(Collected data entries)
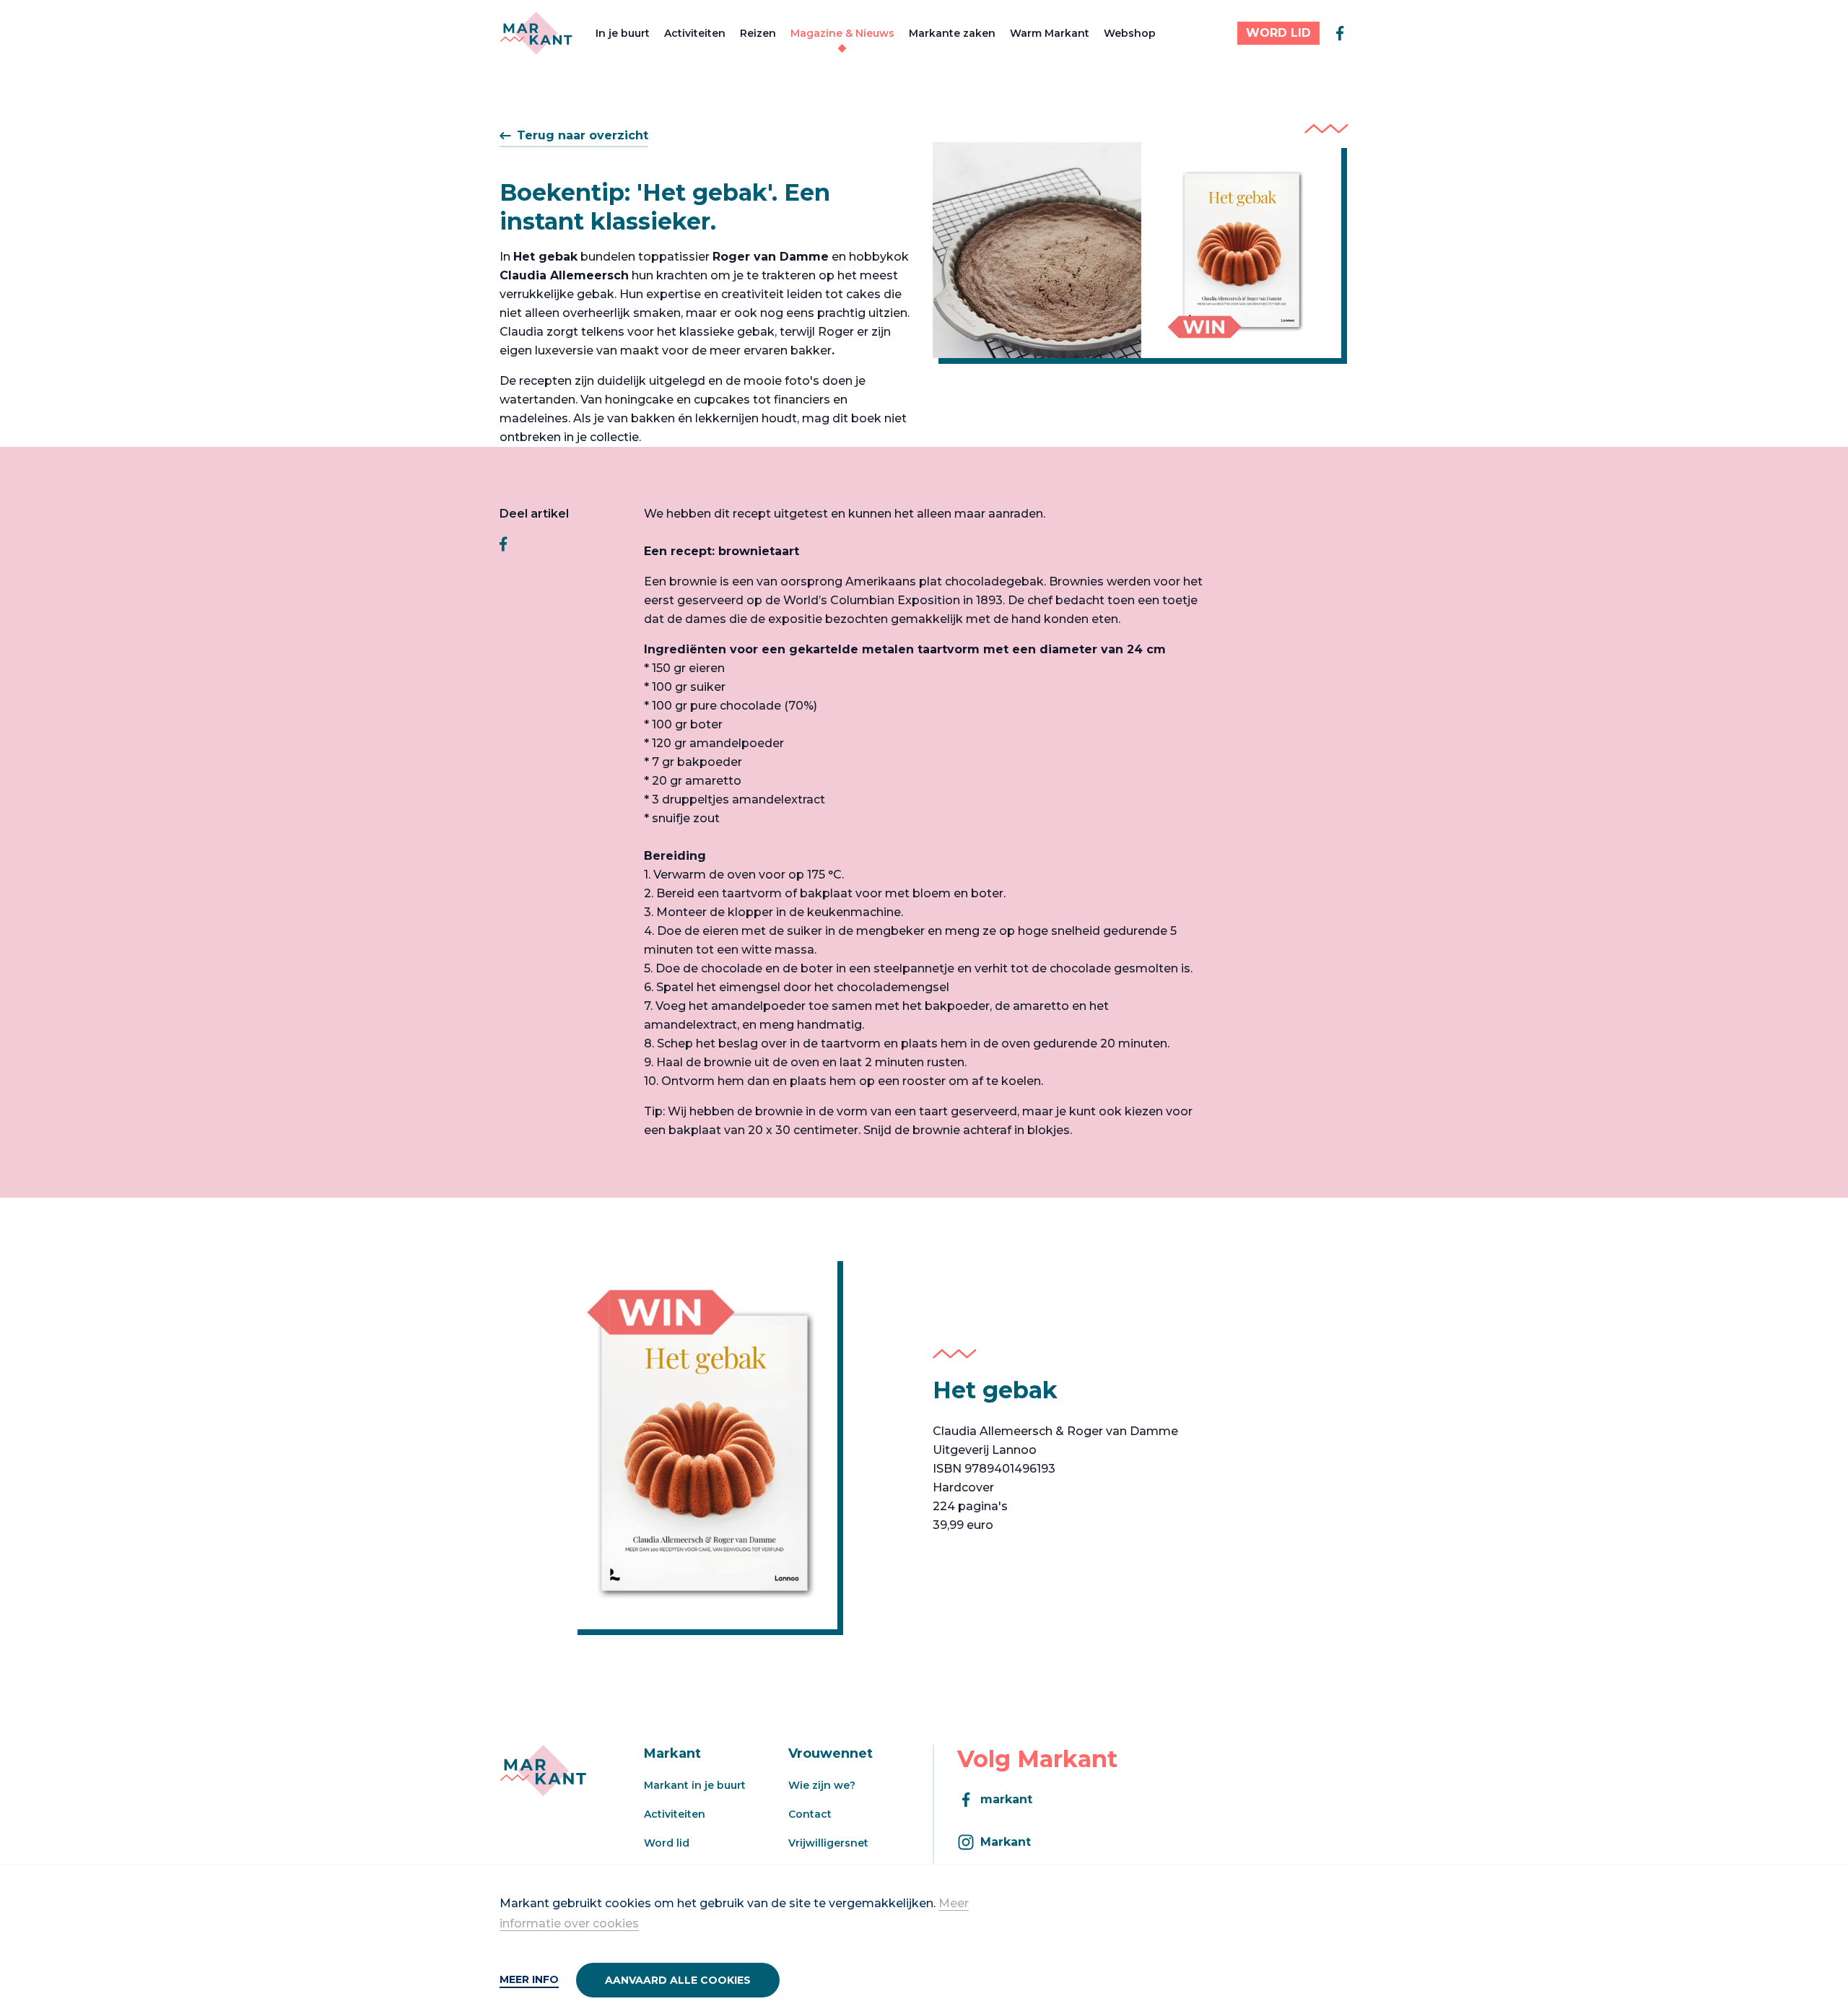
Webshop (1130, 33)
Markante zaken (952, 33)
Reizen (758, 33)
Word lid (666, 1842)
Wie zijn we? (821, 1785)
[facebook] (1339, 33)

__TASK DIRECTIONS__
The response should repeat every entry above exactly and include none of the pictures.

__FINISHED TASK__
Webshop (1130, 33)
Markante zaken (952, 33)
Reizen (758, 33)
Word lid (666, 1842)
Wie zijn we? (821, 1785)
[facebook] (1339, 33)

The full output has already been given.